After getting cash advances on your credit cards and then defaulting on them to try and keep your home, it’s only a matter of time until you lose everything. Your only option at this point is to declare a chapter 7 Bankruptcy to wipe the slate clean so you’ll have a new start.

Assuming that you lost everything (cars, house, and credit cards), your position of being able to get a car loan right now is slim to nil. Also assuming that your bankruptcy has been discharged (if you’re still in a bankruptcy it’s almost impossible to get a car loan).

Scenario #2

Scenario #2 is pretty much like the first one with one exception…You lost everything except you were able to either file a bankruptcy and keep your vehicle meaning all your other credit is shot, but your vehicle wasn’t repossessed. Or maybe you were able to pay your car loan off before the shit hit the fan, and or you didn’t have a car loan at the time of your bankruptcy.

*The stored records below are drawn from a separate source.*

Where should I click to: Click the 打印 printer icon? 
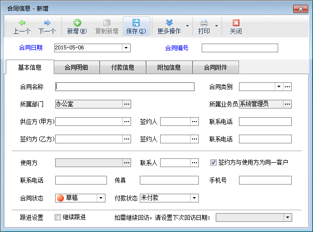pos(204,23)
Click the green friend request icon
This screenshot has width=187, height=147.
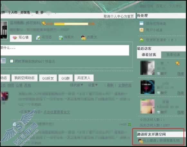coord(142,40)
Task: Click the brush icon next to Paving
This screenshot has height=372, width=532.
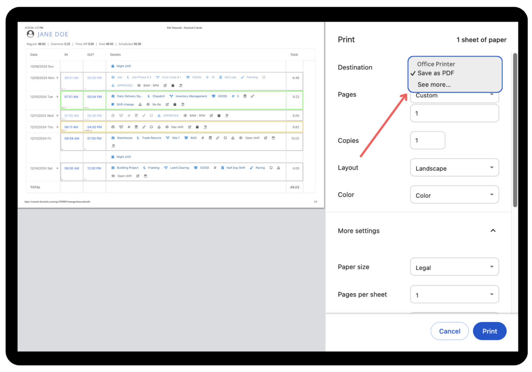Action: [251, 168]
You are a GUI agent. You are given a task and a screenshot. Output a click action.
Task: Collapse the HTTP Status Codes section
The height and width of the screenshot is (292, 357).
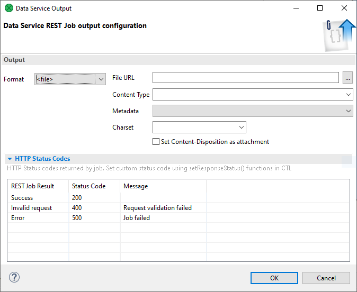pyautogui.click(x=10, y=159)
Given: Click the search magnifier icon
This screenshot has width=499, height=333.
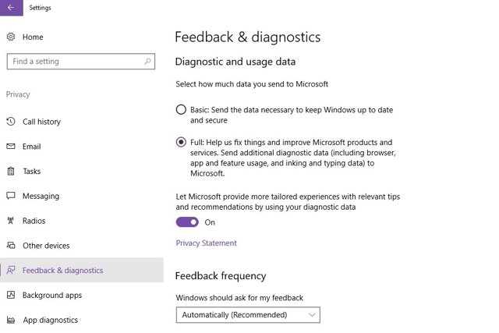Looking at the screenshot, I should click(147, 61).
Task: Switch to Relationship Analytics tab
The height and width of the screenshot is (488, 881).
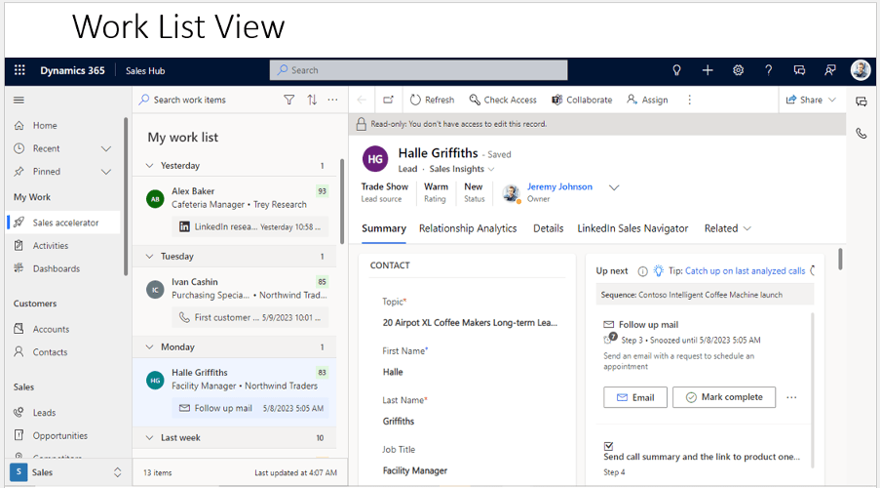Action: (468, 228)

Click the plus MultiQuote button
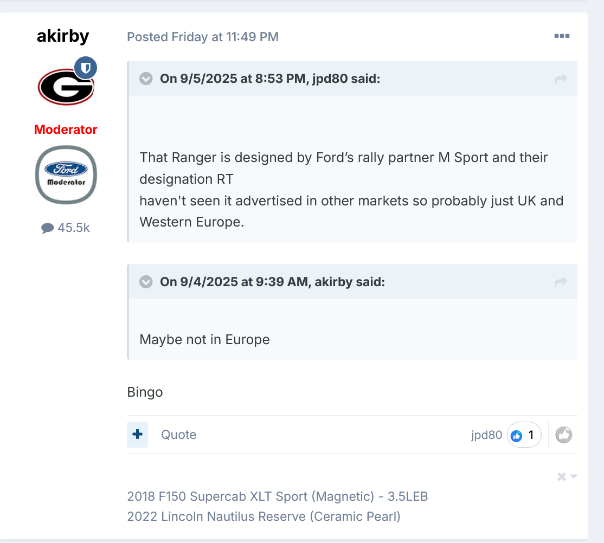click(x=137, y=435)

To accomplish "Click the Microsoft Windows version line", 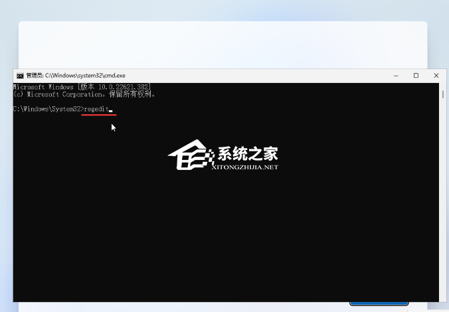I will coord(81,87).
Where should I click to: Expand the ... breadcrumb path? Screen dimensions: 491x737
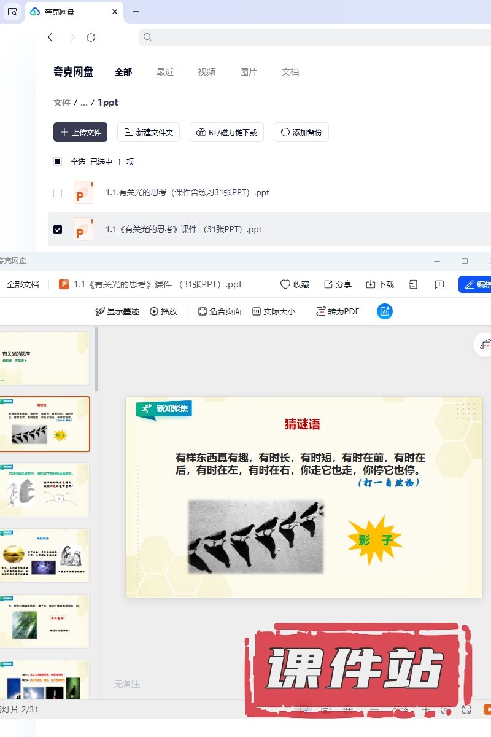[84, 103]
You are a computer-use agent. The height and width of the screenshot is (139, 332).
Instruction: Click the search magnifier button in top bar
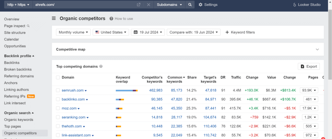click(x=190, y=5)
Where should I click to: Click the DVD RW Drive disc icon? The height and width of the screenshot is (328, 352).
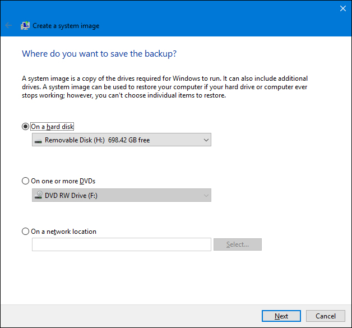point(38,196)
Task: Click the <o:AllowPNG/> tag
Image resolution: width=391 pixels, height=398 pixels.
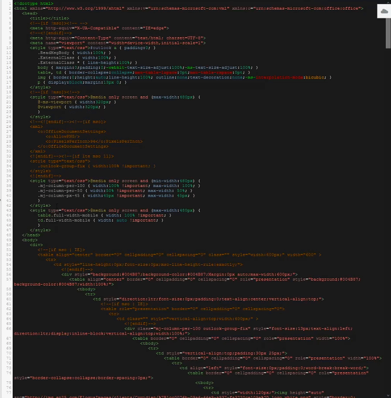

If your credit score was above 700 before you lost everything, it will probably be in the low 500 range, but if you didn’t have a repossession you’ll have a much easier time getting a car loan. In either scenario you’ll have to settle for a secondary car loan which is better than no loan at all if you need to get a vehicle and you don’t have cash.

Your Two Best Choices For A Secondary Car Loan

As a finance manager in a car dealership for several years, I came across two sources for the above scenarios. The first one is Road Loans and the second one is Drive. Again there are several variables that could affect getting a loan or not, but in my opinion if you fall in either of the above credit situations the go to either www.roadloans.com or www.driveTime.com.

If you are unable to get a loan with either one of those two sources, then you’ll probably have to go to a car dealership that specializes in secondary credit and more than likely they will be able to help, just be prepared to pay an extra high interest rate. Good luck.